→ **Source extract**:
START

Places
Where are the cultural hills? In The Art of Not Being Governed, Scott argues that terrain was one of the main factors that contributed to lengthy existence of anarchists—or, more properly, people who resisted rule by the state. They took to the hills, the forests, where tax collectors, census workers, and military conscriptors found it hard to follow. San Francisco is a famously hilly city, but it was not all of the hills in the city where Forteans concentrated—nor was it hills necessarily. Rather, they took to—or came from—the Bohemian enclaves. Philip Lamantia remembered, “San Francisco was terribly straight-laced and provincial, but at the same time there were these islands of freedom—in North Beach at bars like the Iron Pot and the Black Cat, where intellectuals met to talk. There was a whole underground culture that went unnoticed by the city at large.” These could be found across the region. Most stereotypically, Bay Area Bohemia took root in densely-populated areas rife with multi-family homes, apartments, and residential hotels, such as along Telegraph Hill and its Montgomery Block. What geographer Richard Walker calls the “ecotopian suburbs” were also home to some Bohemians—these are the mock cabins and craftsman houses tucked into hills of San Francisco, Oakland, Berkeley, and Marin, surrounded by oaks and redwoods and eucalyptus. Although they look natural, these suburbs were built: the coast range of the Bar Area was mostly grass when European settlers arrived, and developers had to create the landscape as well as built the houses, using as their model Yosemite and trying to evoke that valleys romanticism and combine it with mysticism and Masonic ideals. This part of Bay Area Bohemia stretched far south, through San Mateo and to the Monterey Peninsula, where an earlier iteration of Bohemia had taken refuge after the devastation of 1906.

END

→ **Problem 1**: Express the lines of the records from the line containing "Click the back arrow next to title" through the end of the records as a JSON list of strings, one string per line with blank lines omitted, and leave the pictures out of the answer.

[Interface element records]
START

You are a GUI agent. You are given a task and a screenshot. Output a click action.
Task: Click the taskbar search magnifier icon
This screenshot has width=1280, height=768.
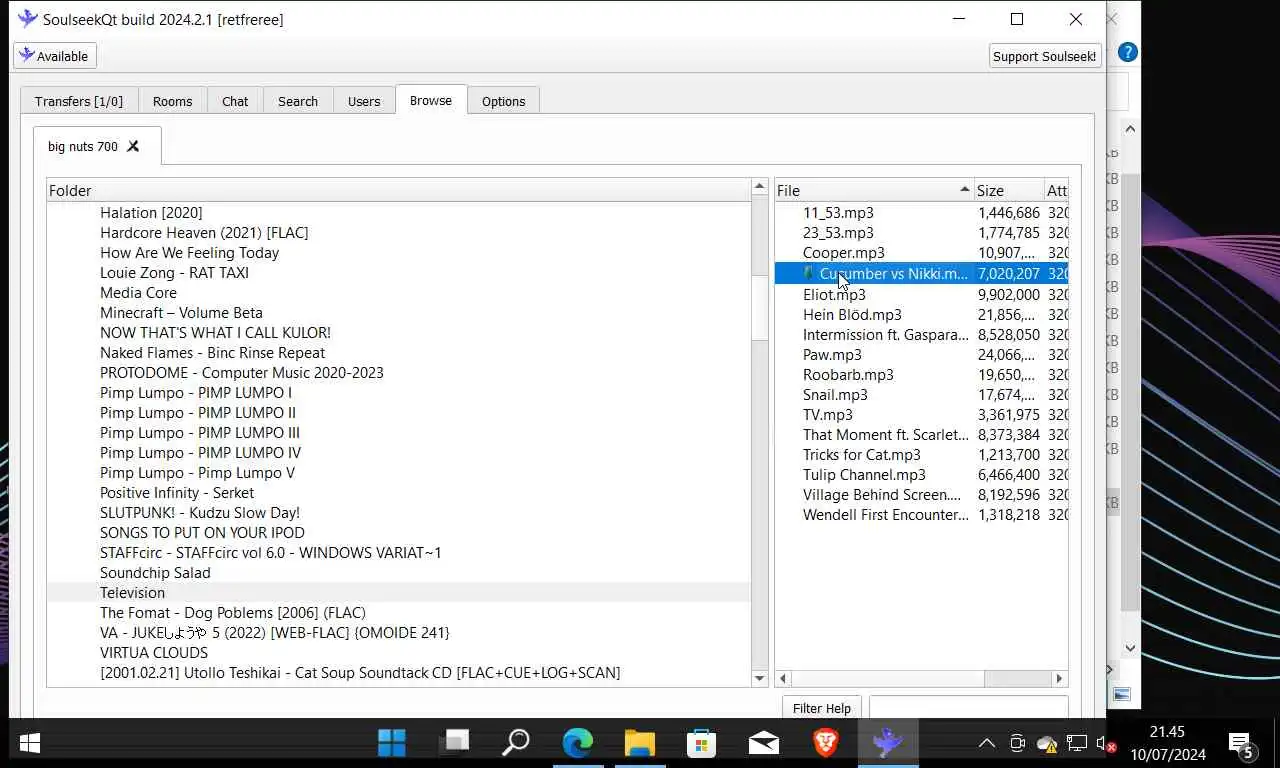pyautogui.click(x=515, y=742)
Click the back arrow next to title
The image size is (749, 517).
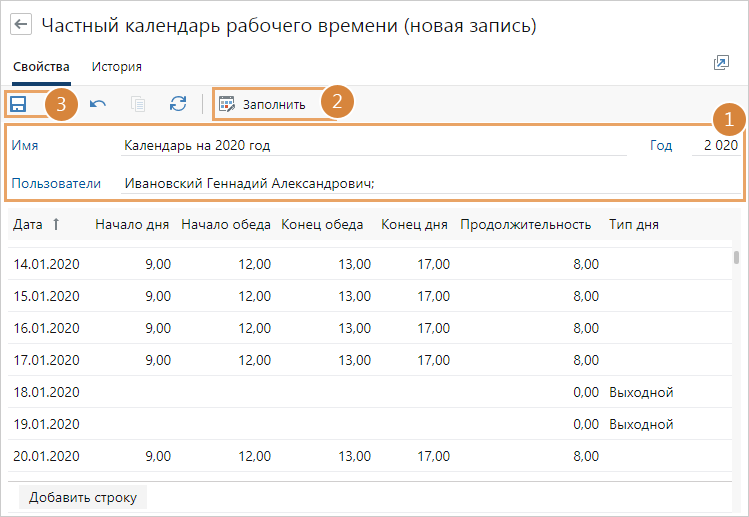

END

→ **Problem 2**: Condense the paragraph of the Bay Area Bohemia text beginning "Where are the cultural hills?" into a shorter version that keeps its main facts.

→ **Task response 1**:
[
  "Click the back arrow next to title",
  "The image size is (749, 517)."
]

→ **Task response 2**: In The Art of Not Being Governed, Scott argues that terrain helped people who resisted state rule survive. They retreated to hills and forests, where tax collectors, census workers, and military conscriptors had difficulty following. In San Francisco, Forteans clustered not in the hills as such but in Bohemian enclaves. Philip Lamantia recalled that the city was "terribly straight-laced and provincial" but held "islands of freedom," such as North Beach bars like the Iron Pot and the Black Cat, where intellectuals met. These enclaves were found across the region. Most typically, they arose in dense neighborhoods of multi-family homes, apartments, and residential hotels, such as Telegraph Hill and its Montgomery Block. Some Bohemians also lived in what geographer Richard Walker calls the "ecotopian suburbs." These were mock cabins and craftsman houses in the hills of San Francisco, Oakland, Berkeley, and Marin. Although they appear natural, these suburbs were built. The coast range was mostly grass when European settlers arrived, so developers created both the landscape and the houses, modeling them on Yosemite and blending its romanticism with mysticism and Masonic ideals. This Bohemia reached south through San Mateo to the Monterey Peninsula, where an earlier Bohemia had taken refuge after the devastation of 1906.